Speaking at the Cisco Live event in San Francisco July 1, Cisco CTO Padmasree Warrior said enterprises are looking to technology suppliers less for individual products and more for offerings that bring together these products to solve particular problems.
That move from products to solutions is a key part of Cisco's continuing evolution, Warrior said.
One example is in the data center, where Cisco is bringing together its Nexus family of network switches with its UCS (Unified Computing System) integrated infrastructure to create what Warrior called the Nexus Data Center Pod. The solution combines the converged infrastructure of UCS with that various features within the Nexus family, from VPNs and firewalls to load balancing and orchestration capabilities.

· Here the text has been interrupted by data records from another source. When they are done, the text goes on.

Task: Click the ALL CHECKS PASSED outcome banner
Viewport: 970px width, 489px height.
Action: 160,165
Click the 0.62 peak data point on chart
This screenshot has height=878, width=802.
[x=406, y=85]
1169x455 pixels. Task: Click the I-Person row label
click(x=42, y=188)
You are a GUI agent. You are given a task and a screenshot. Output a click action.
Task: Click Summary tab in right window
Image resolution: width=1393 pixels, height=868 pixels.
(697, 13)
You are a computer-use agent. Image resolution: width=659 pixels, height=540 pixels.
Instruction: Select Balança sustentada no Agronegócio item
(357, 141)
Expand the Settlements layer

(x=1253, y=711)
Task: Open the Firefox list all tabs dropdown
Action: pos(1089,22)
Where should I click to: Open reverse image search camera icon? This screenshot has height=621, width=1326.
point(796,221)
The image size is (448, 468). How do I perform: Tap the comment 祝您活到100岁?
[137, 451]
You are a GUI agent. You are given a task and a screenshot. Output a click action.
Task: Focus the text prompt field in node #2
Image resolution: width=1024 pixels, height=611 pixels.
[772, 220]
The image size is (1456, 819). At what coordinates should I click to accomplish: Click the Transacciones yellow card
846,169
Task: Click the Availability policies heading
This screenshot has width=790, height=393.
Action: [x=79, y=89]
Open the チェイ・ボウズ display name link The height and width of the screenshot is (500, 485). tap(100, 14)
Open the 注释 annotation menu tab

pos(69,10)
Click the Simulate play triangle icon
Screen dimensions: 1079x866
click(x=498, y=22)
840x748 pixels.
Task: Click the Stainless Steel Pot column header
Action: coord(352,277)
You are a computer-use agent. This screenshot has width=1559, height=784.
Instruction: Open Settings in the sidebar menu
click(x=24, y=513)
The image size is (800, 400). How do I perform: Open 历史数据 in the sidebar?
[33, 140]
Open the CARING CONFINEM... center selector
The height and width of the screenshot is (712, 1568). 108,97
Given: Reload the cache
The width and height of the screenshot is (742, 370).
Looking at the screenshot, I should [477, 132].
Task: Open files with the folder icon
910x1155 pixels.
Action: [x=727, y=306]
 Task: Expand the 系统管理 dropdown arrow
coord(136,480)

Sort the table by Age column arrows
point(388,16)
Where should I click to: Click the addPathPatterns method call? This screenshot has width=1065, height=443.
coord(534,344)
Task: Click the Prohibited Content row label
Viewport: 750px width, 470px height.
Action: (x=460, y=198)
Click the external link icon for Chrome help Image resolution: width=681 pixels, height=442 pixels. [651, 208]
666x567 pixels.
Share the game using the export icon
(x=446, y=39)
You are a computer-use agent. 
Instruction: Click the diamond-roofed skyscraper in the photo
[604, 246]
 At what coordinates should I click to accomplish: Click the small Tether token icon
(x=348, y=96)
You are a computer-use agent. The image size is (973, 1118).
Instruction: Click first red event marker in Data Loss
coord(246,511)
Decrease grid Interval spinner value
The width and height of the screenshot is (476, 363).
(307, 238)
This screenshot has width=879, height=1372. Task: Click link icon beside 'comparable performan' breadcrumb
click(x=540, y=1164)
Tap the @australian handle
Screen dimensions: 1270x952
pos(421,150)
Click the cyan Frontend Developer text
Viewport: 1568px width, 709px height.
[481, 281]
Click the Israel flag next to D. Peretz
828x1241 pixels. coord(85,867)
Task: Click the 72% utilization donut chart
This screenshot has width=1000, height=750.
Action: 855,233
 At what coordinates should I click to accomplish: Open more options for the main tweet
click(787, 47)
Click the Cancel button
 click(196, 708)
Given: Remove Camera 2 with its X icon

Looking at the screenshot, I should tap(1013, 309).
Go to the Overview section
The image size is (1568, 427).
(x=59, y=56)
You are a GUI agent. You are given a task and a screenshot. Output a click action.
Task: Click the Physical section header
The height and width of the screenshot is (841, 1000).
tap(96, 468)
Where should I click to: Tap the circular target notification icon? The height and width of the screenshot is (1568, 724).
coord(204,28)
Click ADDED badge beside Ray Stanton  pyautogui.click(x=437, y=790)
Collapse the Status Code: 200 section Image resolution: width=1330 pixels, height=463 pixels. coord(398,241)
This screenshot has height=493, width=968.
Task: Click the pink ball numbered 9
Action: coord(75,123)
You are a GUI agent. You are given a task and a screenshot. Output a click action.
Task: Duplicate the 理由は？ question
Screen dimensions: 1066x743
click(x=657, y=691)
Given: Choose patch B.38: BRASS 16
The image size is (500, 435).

Cisco has used the solution within its own IT organization, Warrior said. In a 1-megawatt, 10,000-square-foot data center, use of the Nexus Data Center Pod solution cut power consumption by 30 percent, cut costs in areas such as cabling by 40 percent and cleared up enough floor space to add 50 percent more servers. In addition, Cisco is able to run four times the number of virtual machines that it would have in a more traditional data center.
"This is an example of how we're moving from great products to great solutions," Warrior said.
Cisco engineers also are working on a project called MediaNet, which Warrior described as a platform created on the network for video content, which would include everything from user-generated video created on such devices as Cisco's Flip video camera to high-end, high-density professional video to real-time video from such products as Cisco's TelePresence.
In keeping with the company's message, Warrior said video is going to be the key application that drives the way companies do business in the future, and that IT infrastructures will need to be able to handle the demands that will come with video.
She also pointed to the work Cisco has done at the Dallas Cowboys' new stadium and the new Yankee Stadium, where the company outfitted the buildings with networking and video capabilities as well as unified communications and digital signage.
Warrior covered familiar ground during much of her hour-long speech, echoing what CEO John Chambers said June 30 during his presentation. With the convergence of technology in the data center, the growth of virtualization and cloud computing, and the convergence of consumer and commercial technology, the network will take on an increasingly important role, essentially becoming the platform upon which everything else is built.
She also touched on the various factors that are driving these technological changes, from rapid growth in the use of mobile devices-1 billion people worldwide are accessing the Internet via mobile devices, and half of the world's population has mobile phones-to the use of IP in sectors such as health care, education and energy delivery through the Smart Grid.
Dovetailing with that theme was an announcement Cisco made earlier in the day July 1, introducing its Smart Connected Buildings program. It's part of Cisco's larger Smart+Connected Communities initiative, one of 30 "market adjacencies" that Chambers outlined in his talk.
Warrior spent much of her time on stage talking about cloud computing, saying Cisco was going to be a key player in the development of the computing model, both for internal clouds and public clouds such as those offered by Amazon.com and Google, as well as for hybrid clouds. Echoing her message from a briefing June 29, she also said Cisco has no intention of competing with Amazon.com and Google by creating its own public cloud environment.